=== TEXT TO READ ===
╭──
11. GMFS Transaction

On August 5, 2014, the Company, in its capacity as guarantor, entered into an agreement and plan of merger (the "Merger Agreement") among ZFC Honeybee TRS, LLC ("Honeybee TRS"), an indirect subsidiary of the Company, ZFC Honeybee Acquisitions, LLC ("Honeybee Acquisitions"), a wholly owned subsidiary of Honeybee TRS, GMFS, LLC ("GMFS"), and Honeyrep, LLC, solely in its capacity as the securityholder representative. Subject to the terms and conditions of the Merger Agreement, Honeybee Acquisitions will merge with and into GMFS (the “Merger”), with GMFS surviving the Merger as an indirect subsidiary of the Company.

GMFS is an approved Fannie Mae Seller-Servicer, Freddie Mac Seller-Servicer, Ginnie Mae issuer, Department of Housing and Urban Development (“HUD”) / Federal Housing Administration (“FHA”) Mortgagee, U.S. Department of Agriculture (“USDA”) approved originator and U.S. Department of Veterans Affairs (“VA”) Lender. GMFS currently originates loans that are eligible to be purchased, guaranteed or insured by Fannie Mae, Freddie Mac, FHA, VA and USDA through retail, correspondent and broker channels. GMFS also originates and sells reverse mortgage loans as part of its existing operations.
╰──
=== WHAT YOU NEED TO DO ===
Answer these questions from the GMFS transaction text:
1. On what date did the Company enter into the Merger Agreement?
2. Which entity will merge with and into GMFS?
3. What type of loan does GMFS originate and sell as part of its existing operations?
The data after this point has no connection to the GMFS transaction text.

=== DATASET SECTION ===
╭──
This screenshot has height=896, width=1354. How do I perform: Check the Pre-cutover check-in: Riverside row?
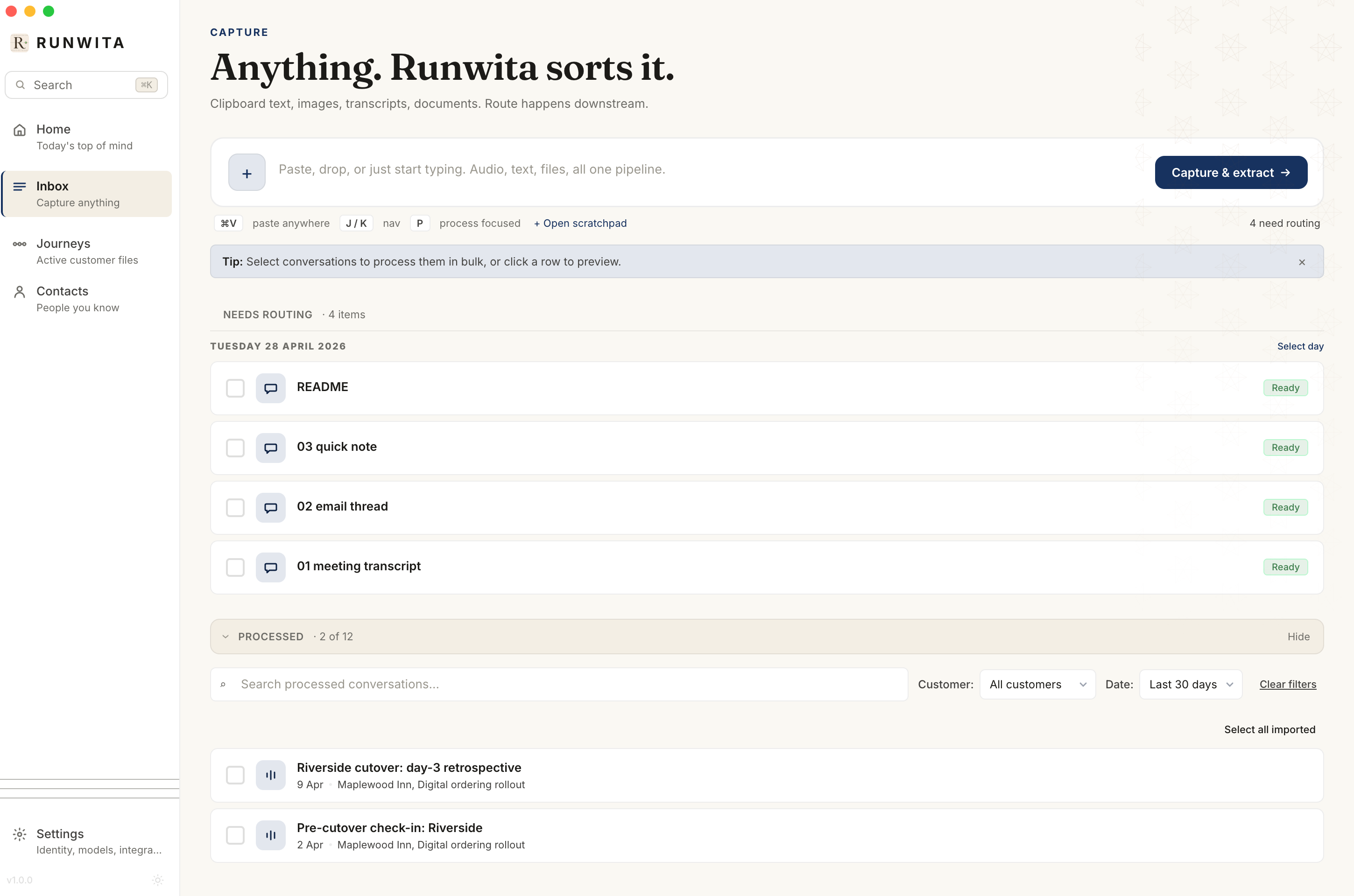pyautogui.click(x=234, y=835)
╰──
=== REPLY TO THE EXERCISE ===
1. August 5, 2014
2. ZFC Honeybee Acquisitions, LLC ("Honeybee Acquisitions")
3. Reverse mortgage loans